GOAL OF THE EXERCISE:
According to the text about The Theatre of Neptune in New France, on what date was the masque performed?

DOCUMENT SECTION:
* begin *
Spectacle of Empire

By (author): Linda Griffiths

2006 marked the 400th anniversary of a major theatrical event in the history of North American drama. The Theatre of Neptune in New France by lawyer, poet and historian Marc Lescarbot was a masque of welcome performed on the Bay of Fundy by members of the tiny French colony of Port Royal on November 14, 1606. It celebrated the return of the ship bearing the Sieur de Poutrincourt and navigator-explorer Samuel de Champlain from their travels along the coastline as far south as Cape Cod in search of a more temperate site for the colony.

It is a paean to empire, a thanksgiving for survival and an extraordinary theatrical spectacle in a “new” world peopled by Native inhabitants who are represented in it as both characters and audience. Arguably the first American play, it has also been called “a significant entry-point of Western cultural hegemony,” sparking political activists to disrupt the re-enactment planned for its four hundredth anniversary celebration.
* end *
DATA LINES:
* begin *
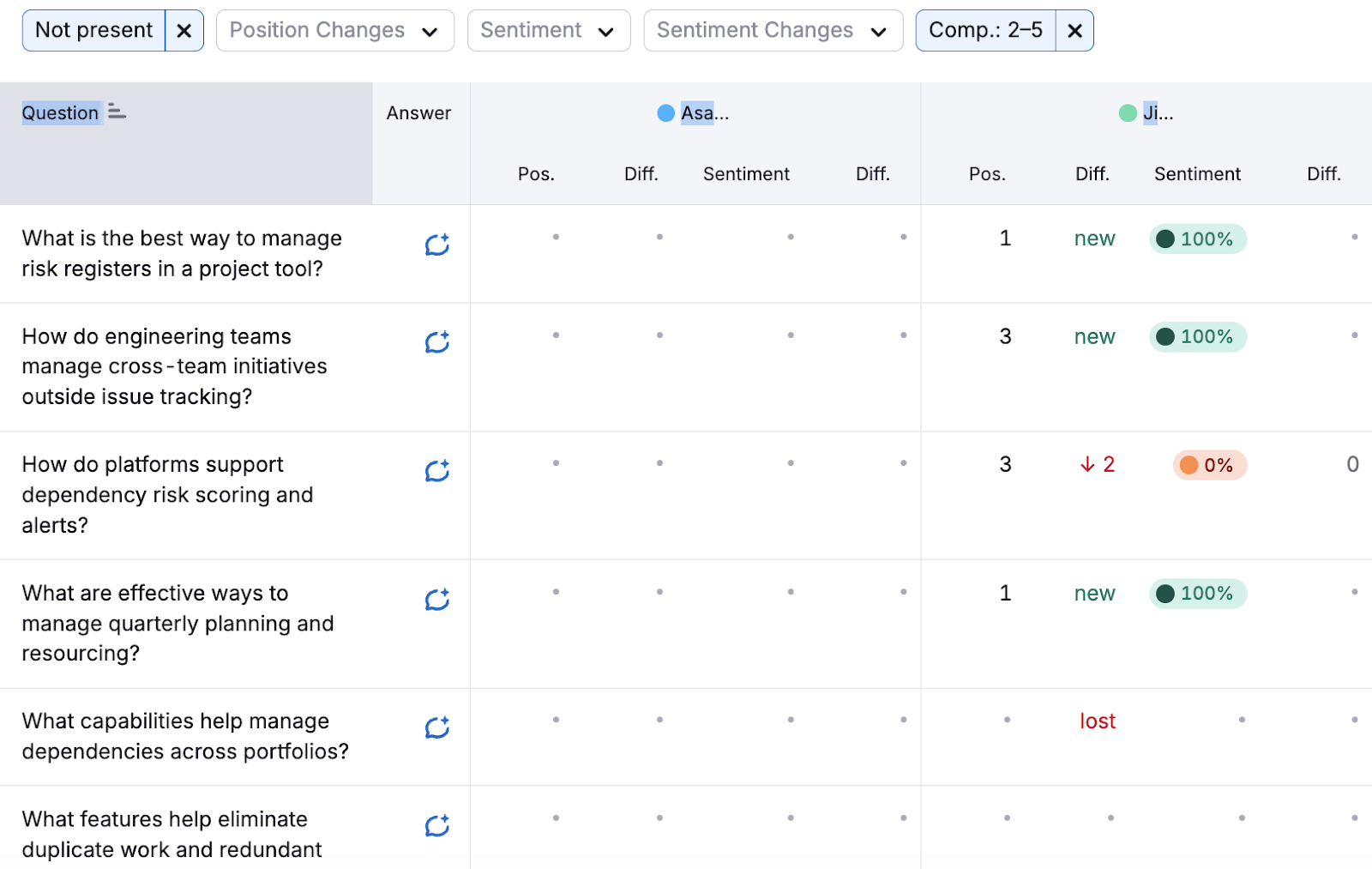Click the new label for quarterly planning row

(x=1094, y=593)
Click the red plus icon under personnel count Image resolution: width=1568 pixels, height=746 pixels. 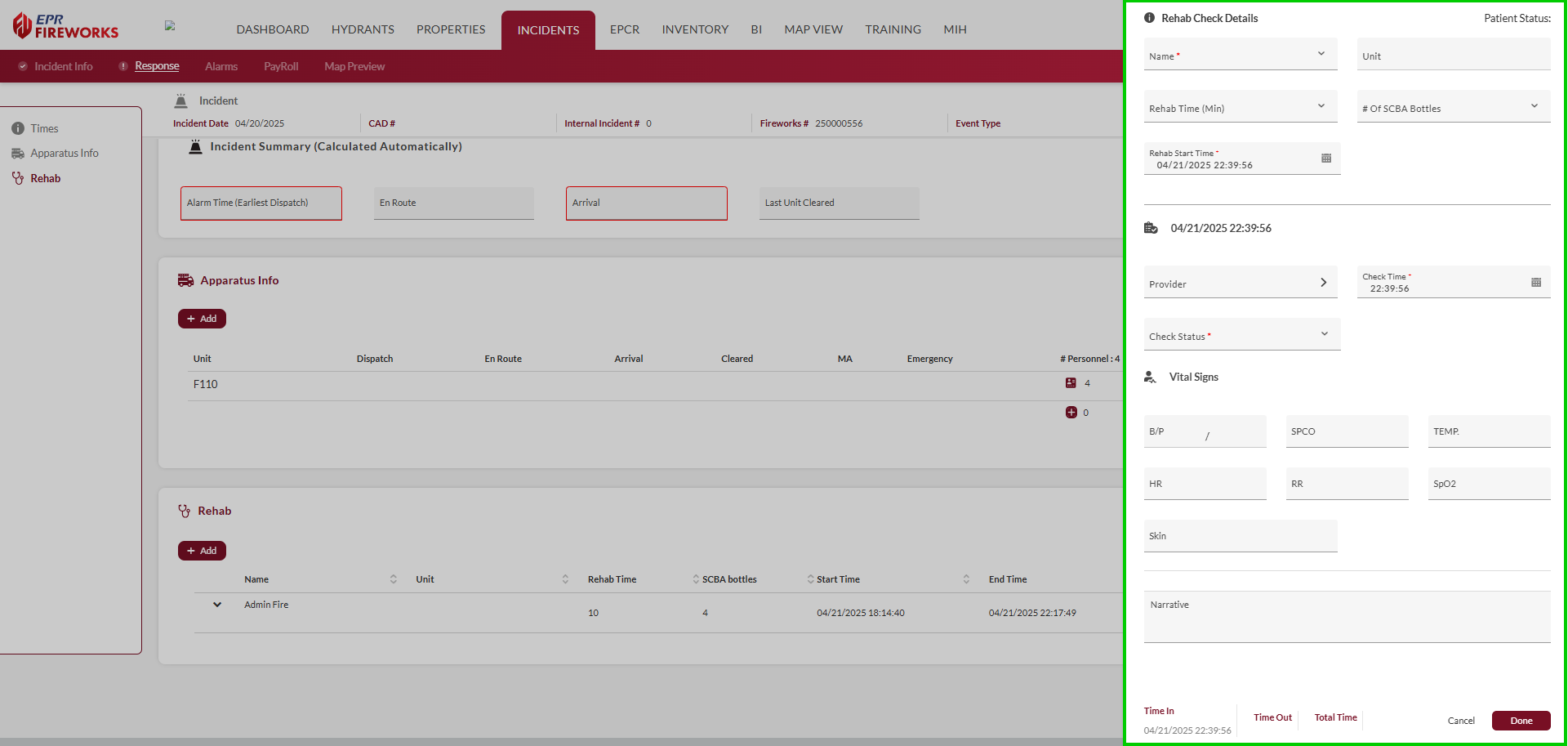point(1071,413)
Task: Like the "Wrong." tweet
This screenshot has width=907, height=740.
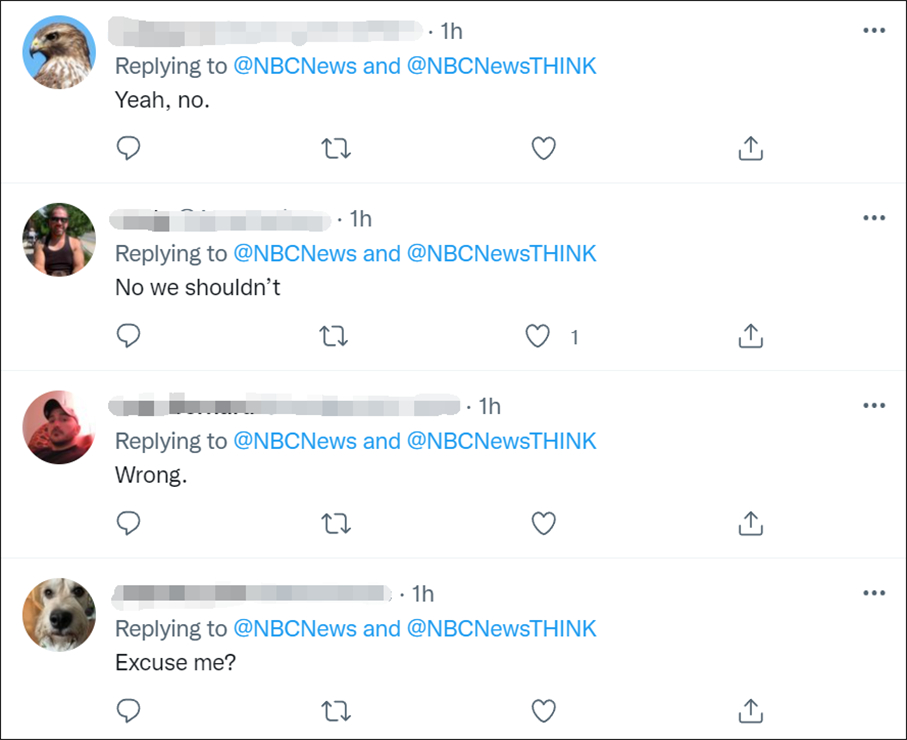Action: pyautogui.click(x=543, y=523)
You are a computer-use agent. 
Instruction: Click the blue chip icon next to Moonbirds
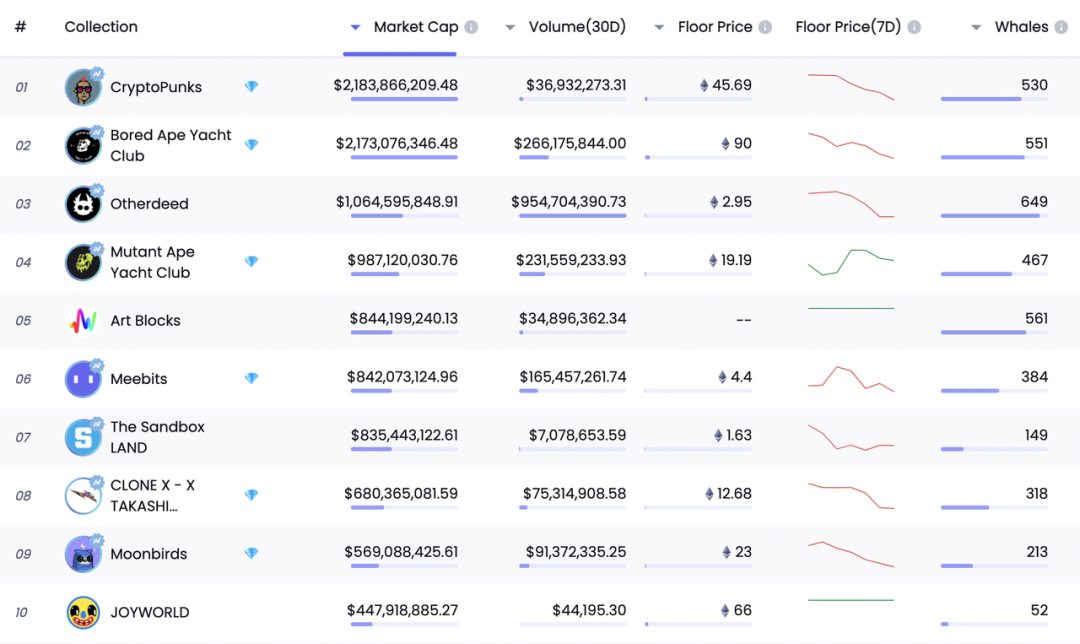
* end *
EXERCISE RESULT:
November 14, 1606.